When (or if) the government decides to buy back those bonds to reduce the debt, it must use tax revenues. As a result, a transfer occurs towards the richest in society. It’s a regressive policy bound to increase inequality as long as those who buy the bonds are the richest in a society.
We have a strong historical example of this. From the early 18th century until 1815, England was intermittently at war with the rest of Europe and wars are costly. England financed these wars mostly by borrowing on financial markets. By 1815, when the English defeated Napoleon at Waterloo, the public debt was 2.5 times larger than the whole British economy. That proportion is larger than that during the two World Wars.
This massive debt was largely funded by wealthier British households. But simultaneously, taxes increased rapidly and were applied to a wide variety of goods and services consumed by the poorest in England. These households paid the taxes necessary to service the debt. Even when the wars were over, they had to keep paying.
So it’s unsurprising that economic historians note rising income inequality over this period.
Modern evidence corroborates this. Large and persistent deficits increase the public debt and impact the distribution of income. This is why some scholars find that reducing the deficit by reducing public spending that’s most detrimental to economic growth leads to less income inequality.
Government securities have increasingly been held by the richest in society. In the United States, the richest one per cent of taxpayers held close to 15% of government securities in 1970. Today, that proportion stands closer to 45%.
To be sure, this outcome depends on how progressive taxation is (how much government revenues come from the richest) and who benefits from the additional government spending. Governments could reduce inequality by taxing the rich more heavily.
There is, however, a downside. Taxes on the wealthy often translate as taxes against investment and innovation, which slow economic growth. While this reduces inequality, it also makes the poorest worse off by slowing the improvement of their conditions.

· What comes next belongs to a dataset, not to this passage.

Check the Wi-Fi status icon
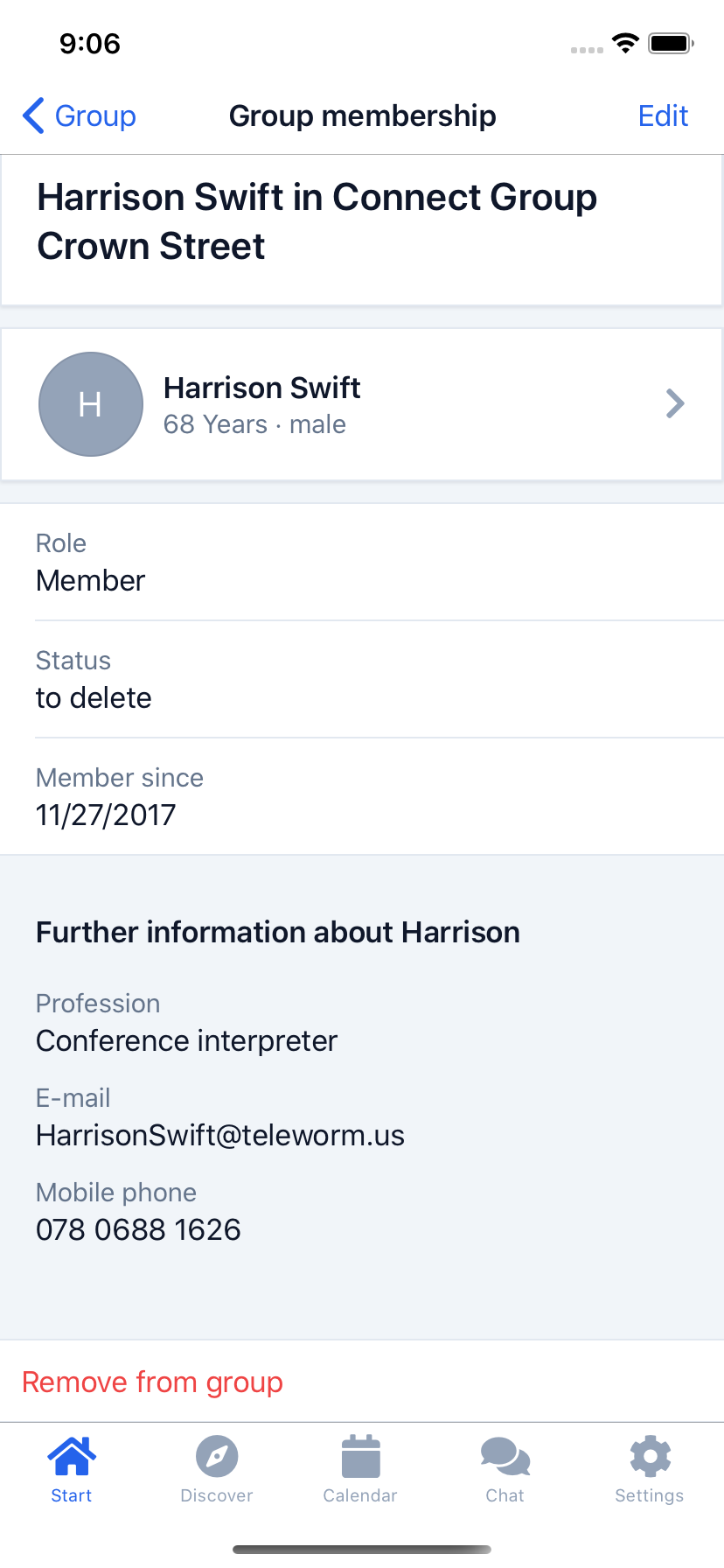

And income from securities investment gives the richest the ability to alter public policy in ways that benefit them. They’re better equipped to push for loopholes in the tax code. So a bondholder has greater political leverage to reinforce inequality.
The net effect on inequality is uncertain, but it’s entirely possible that deficits increase inequality.
So it’s reasonable that governments – including Canada’s federal government – consider that they do more harm than good with recurrent deficits.
Vincent Geloso is a senior fellow at the Fraser Institute and visiting professor of economics at Bates College who earned his PhD from the London School of Economics.